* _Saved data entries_
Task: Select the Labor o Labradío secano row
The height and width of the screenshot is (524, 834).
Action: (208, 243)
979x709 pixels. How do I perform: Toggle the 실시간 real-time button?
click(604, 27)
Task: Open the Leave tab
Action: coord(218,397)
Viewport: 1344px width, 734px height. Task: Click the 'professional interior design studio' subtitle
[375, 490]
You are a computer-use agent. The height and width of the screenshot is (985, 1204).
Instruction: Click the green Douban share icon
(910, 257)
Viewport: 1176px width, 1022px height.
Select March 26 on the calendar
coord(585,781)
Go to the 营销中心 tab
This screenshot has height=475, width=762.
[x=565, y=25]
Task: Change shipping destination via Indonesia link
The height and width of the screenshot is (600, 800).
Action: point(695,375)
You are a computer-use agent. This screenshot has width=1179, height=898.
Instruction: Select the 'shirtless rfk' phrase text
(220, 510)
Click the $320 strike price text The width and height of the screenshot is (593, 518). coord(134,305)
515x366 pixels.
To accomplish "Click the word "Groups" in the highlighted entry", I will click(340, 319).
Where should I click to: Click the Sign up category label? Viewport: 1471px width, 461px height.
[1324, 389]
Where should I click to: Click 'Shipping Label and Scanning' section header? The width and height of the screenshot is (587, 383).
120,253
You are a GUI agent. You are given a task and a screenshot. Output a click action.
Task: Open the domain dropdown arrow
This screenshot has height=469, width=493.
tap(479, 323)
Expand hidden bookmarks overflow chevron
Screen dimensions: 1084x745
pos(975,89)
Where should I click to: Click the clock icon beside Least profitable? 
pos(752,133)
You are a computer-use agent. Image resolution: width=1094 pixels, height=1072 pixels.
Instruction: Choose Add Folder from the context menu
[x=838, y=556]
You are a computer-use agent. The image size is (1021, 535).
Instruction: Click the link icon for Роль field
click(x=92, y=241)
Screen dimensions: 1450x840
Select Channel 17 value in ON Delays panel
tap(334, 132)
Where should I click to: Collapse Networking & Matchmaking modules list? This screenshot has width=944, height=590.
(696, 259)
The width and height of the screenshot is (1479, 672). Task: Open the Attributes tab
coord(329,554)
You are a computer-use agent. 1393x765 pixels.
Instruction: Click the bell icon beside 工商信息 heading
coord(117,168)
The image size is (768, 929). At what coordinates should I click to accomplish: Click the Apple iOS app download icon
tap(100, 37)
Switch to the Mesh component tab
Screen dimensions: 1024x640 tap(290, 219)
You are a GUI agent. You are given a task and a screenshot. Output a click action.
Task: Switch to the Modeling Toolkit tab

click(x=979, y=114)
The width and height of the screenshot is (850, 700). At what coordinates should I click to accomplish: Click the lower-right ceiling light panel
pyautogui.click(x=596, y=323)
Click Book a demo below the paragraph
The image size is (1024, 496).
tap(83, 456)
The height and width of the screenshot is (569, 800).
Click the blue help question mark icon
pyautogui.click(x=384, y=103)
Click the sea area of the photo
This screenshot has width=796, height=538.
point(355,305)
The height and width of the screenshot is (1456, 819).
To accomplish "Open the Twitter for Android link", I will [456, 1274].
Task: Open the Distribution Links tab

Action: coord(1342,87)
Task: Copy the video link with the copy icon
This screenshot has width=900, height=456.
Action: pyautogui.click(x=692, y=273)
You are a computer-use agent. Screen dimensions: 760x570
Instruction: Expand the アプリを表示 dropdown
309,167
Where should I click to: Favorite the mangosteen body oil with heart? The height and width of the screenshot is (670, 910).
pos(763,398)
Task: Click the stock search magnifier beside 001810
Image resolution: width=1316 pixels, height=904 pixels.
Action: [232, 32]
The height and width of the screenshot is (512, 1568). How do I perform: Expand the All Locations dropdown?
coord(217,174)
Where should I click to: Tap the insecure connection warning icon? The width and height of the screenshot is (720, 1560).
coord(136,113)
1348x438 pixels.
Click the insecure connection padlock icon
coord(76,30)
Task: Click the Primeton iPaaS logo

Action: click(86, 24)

* _Work task_
Only lines that hold the string "will" belong in the answer, so copy every one of them from the records.

* _Expected answer_
To accomplish "Click the word "Groups" in the highlighted entry", I will click(340, 319).
To accomplish "Open the Twitter for Android link", I will [456, 1274].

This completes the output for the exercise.